The Oxford History of the United States is by far the most respected multi-volume history of our nation. The series includes three Pulitzer Prize winners, two New York Times bestsellers, and winners of the Bancroft and Parkman Prizes. Now, in the newest volume in the series, one of America's most esteemed historians, Gordon S. Wood, offers a brilliant account of the early American Republic, ranging from 1789 and the beginning of the national government to the end of the War of 1812.

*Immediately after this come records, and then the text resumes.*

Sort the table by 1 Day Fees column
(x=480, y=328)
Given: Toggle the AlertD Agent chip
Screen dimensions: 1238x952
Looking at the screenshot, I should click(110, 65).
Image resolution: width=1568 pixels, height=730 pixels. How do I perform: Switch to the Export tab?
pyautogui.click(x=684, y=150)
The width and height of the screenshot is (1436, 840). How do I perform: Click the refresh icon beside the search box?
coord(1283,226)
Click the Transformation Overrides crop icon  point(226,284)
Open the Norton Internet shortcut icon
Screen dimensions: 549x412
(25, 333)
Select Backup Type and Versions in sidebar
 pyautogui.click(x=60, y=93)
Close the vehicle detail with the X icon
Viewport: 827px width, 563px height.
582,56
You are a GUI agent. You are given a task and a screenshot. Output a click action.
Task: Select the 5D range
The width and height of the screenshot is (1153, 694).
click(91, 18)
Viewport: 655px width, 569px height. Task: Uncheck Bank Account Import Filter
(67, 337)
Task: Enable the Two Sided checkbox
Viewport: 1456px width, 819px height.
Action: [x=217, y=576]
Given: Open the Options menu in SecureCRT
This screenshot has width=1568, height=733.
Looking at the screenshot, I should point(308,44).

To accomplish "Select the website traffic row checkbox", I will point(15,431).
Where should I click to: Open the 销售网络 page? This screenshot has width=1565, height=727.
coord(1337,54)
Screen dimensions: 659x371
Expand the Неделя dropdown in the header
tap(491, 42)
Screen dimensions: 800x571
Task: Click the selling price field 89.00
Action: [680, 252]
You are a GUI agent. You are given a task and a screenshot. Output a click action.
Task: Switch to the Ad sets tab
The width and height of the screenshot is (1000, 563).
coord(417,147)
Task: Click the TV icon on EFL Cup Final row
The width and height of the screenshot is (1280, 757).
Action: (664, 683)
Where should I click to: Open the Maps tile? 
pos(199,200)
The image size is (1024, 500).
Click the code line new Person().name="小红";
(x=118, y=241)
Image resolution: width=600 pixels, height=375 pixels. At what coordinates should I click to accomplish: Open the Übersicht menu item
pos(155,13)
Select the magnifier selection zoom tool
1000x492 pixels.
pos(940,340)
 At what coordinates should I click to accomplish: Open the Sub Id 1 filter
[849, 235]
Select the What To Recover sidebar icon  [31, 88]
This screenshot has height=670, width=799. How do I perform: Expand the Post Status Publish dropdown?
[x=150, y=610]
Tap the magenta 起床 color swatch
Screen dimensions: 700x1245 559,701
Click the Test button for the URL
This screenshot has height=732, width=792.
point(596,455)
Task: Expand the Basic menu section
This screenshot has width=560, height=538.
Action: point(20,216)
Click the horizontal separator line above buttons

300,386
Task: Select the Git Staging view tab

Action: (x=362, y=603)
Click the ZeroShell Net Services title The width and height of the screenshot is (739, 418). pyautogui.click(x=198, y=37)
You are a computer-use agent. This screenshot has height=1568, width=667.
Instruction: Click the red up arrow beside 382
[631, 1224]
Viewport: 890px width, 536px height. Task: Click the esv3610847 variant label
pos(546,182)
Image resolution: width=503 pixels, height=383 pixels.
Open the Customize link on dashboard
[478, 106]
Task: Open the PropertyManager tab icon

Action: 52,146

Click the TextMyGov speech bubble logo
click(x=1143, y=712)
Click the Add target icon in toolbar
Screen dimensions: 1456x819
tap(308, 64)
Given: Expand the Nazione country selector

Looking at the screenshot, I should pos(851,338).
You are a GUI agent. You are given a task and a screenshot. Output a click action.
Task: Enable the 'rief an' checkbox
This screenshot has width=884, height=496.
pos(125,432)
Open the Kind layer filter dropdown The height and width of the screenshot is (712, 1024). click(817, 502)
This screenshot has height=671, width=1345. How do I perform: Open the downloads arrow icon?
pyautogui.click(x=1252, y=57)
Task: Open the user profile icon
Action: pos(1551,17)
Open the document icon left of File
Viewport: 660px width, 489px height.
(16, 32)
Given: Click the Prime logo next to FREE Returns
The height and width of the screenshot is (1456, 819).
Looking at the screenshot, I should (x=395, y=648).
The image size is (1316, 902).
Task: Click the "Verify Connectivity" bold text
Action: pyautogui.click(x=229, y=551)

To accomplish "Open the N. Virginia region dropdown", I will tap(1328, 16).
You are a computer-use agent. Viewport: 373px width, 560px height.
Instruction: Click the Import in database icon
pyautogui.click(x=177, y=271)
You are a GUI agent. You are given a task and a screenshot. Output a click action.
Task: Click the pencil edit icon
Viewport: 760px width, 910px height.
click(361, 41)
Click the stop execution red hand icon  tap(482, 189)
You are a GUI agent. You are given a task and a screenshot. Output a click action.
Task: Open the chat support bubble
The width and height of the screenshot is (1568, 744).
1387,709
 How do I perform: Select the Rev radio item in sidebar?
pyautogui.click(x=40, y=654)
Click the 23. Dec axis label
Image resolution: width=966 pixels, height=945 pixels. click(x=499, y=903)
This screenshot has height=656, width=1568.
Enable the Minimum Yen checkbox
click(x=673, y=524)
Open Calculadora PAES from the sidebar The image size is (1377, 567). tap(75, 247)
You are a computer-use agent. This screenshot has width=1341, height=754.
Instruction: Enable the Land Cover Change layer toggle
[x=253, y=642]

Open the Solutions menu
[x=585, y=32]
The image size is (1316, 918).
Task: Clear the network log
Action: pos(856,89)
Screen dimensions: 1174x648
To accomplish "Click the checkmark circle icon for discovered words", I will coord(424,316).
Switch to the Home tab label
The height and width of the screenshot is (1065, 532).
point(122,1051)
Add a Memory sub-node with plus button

As Wood reveals, the period was marked by tumultuous change in all aspects of American life--in politics, society, economy, and culture. The men who founded the new government had high hopes for the future, but few of their hopes and dreams worked out quite as they expected. They hated political parties but parties nonetheless emerged. Some wanted the United States to become a great fiscal-military state like those of Britain and France; others wanted the country to remain a rural agricultural state very different from the European states. Instead, by 1815 the United States became something neither group anticipated. Many leaders expected American culture to flourish and surpass that of Europe; instead it became popularized and vulgarized. The leaders also hope to see the end of slavery; instead, despite the release of many slaves and the end of slavery in the North, slavery was stronger in 1815 than it had been in 1789. Many wanted to avoid entanglements with Europe, but instead the country became involved in Europe's wars and ended up waging another war with the former mother country.

Still, with a new generation emerging by 1815, most Americans were confident and optimistic about the future of their country.

Integrating all aspects of life, from politics and law to the economy and culture, Empire of Liberty offers a marvelous account of this pivotal era when America took its first unsteady steps as a new and rapidly expanding nation.